Sue Huff is a former politician from Alberta, Canada. She was the acting leader of the Alberta Party from November 23, 2010, to May 28, 2011. She served as an elected public school trustee for the city of Edmonton from 2007 to 2010.

==Political career==
In 2007 Huff ran for a seat as a trustee to the Edmonton Public School Board in Ward C. She defeated incumbent Don Williams in a two-way race taking over 60% of the popular vote. She served a single term in office and did not seek re-election.

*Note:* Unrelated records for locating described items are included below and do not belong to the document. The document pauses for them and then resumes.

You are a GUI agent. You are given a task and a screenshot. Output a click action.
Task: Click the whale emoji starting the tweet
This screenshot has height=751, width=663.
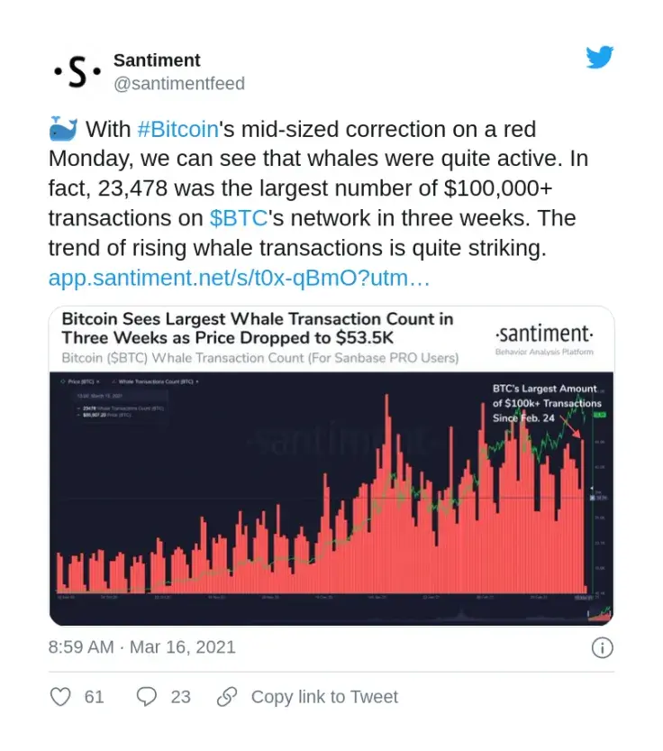point(63,129)
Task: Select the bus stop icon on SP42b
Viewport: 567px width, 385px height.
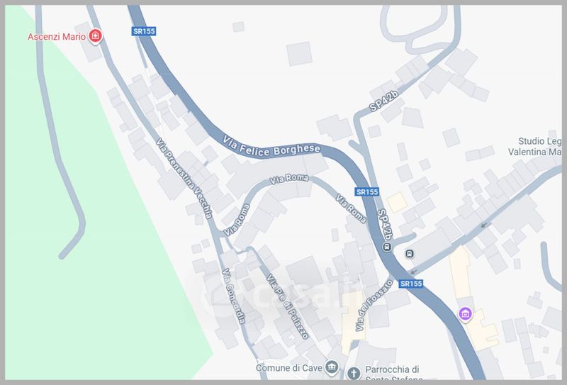Action: pyautogui.click(x=387, y=247)
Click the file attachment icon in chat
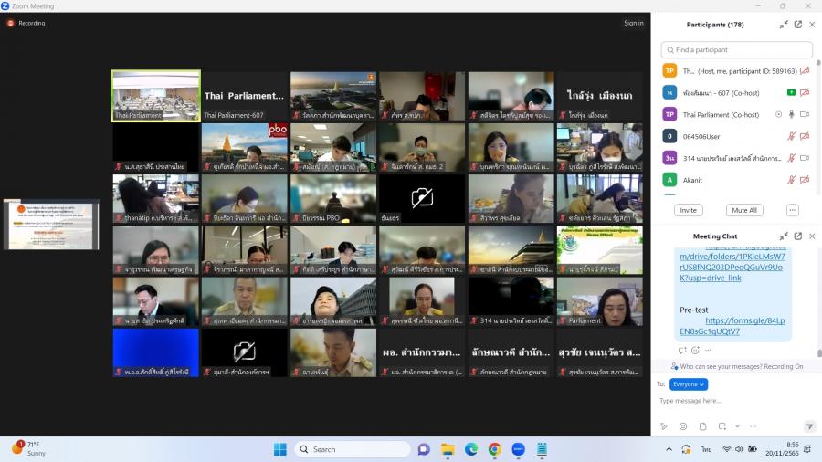Screen dimensions: 822x462 [x=702, y=426]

Huff was appointed as interim leader of the Alberta Party on November 23, 2010, replacing Edwin Erickson who had announced his resignation at the October 2010 annual general meeting. She served as leader until the party's leadership convention on May 28, 2011, in Edmonton. Following the convention, Huff returned to her position as a director on the provincial board and sought the nomination to run as the Alberta Party candidate in her home constituency of Edmonton-Glenora. In June 2011, Huff was nominated the Alberta Party candidate for Edmonton Glenora. In September 2011, Huff left her position on the board to focus on her campaign. She received 8.97% of the vote in Edmonton-Glenora in the 2012 provincial election.

===Election results===

v; t; e; 2012 Alberta general election: Edmonton-Glenora
| Party | Candidate | Votes | % | ±% |
|  | Progressive Conservative | Heather Klimchuk | 6,183 | 38.24% | -1.66% |
|  | New Democratic | Ray Martin | 4,143 | 25.62% | 10.52% |
|  | Wildrose Alliance | Don Koziak | 2,732 | 16.90% | 14.51% |
|  | Liberal | Bruce Miller | 1,670 | 10.33% | -28.74% |
|  | Alberta Party | Sue Huff | 1,441 | 8.91% | – |
| Total |  |  | 16,169 | – | – |
| Rejected, spoiled and declined |  |  | 119 | 55 | 6 |
| Eligible electors / turnout |  |  | 29,262 | 55.68% | 13.23% |
|  | Progressive Conservative hold |  | Swing |  | 5.89% |
Source(s) Source: "34 - Edmonton-Glenora, 2012 Alberta general election". officialresults.elections.ab.ca. Elections Alberta. Retrieved May 21, 2020.